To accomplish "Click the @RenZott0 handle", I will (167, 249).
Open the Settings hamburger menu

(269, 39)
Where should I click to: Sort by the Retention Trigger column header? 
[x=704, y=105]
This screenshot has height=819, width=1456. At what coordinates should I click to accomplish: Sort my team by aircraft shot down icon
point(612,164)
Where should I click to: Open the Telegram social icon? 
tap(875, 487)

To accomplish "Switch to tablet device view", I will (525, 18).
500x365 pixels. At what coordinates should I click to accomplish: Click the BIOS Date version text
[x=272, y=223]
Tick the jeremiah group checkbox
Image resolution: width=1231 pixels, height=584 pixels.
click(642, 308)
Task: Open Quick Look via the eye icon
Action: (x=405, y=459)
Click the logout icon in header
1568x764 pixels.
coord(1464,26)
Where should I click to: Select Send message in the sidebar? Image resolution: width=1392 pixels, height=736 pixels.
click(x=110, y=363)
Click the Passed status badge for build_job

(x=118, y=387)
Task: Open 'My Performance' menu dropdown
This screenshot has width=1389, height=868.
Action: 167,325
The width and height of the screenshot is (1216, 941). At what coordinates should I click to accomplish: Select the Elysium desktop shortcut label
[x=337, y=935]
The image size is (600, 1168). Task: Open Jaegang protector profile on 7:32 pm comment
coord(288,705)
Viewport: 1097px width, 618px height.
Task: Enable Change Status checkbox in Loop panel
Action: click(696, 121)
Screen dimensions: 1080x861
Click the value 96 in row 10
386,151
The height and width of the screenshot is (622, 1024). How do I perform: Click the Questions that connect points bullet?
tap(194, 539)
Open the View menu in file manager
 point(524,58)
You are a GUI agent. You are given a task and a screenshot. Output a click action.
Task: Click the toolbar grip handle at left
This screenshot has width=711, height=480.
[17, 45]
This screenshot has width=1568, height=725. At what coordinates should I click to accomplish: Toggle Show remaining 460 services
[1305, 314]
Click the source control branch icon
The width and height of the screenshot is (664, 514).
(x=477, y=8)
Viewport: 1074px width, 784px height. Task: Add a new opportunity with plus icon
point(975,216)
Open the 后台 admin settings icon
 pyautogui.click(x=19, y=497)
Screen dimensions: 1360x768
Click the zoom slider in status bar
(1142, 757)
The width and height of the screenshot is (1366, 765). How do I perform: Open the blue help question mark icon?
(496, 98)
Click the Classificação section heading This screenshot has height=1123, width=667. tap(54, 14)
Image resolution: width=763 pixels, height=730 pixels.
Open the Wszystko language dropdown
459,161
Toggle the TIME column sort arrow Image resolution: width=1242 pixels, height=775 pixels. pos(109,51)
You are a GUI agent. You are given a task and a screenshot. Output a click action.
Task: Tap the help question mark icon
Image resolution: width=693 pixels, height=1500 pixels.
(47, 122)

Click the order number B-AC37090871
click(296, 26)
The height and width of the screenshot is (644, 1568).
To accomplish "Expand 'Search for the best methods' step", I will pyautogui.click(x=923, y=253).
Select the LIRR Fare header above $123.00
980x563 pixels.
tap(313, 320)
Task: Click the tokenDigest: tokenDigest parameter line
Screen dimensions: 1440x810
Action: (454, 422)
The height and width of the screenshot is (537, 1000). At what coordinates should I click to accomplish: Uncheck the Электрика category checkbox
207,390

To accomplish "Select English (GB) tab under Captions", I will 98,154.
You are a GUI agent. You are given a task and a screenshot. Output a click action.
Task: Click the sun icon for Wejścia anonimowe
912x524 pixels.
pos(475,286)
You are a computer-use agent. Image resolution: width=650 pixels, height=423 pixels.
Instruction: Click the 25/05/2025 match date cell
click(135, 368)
==============================
YOUR OBJECTIVE —
Print nothing but the lines from the line with "You are a computer-use" to the last line of the records above. Both of those lines count.

RESULT —
You are a computer-use agent. Image resolution: width=650 pixels, height=423 pixels.
Instruction: Click the 25/05/2025 match date cell
click(135, 368)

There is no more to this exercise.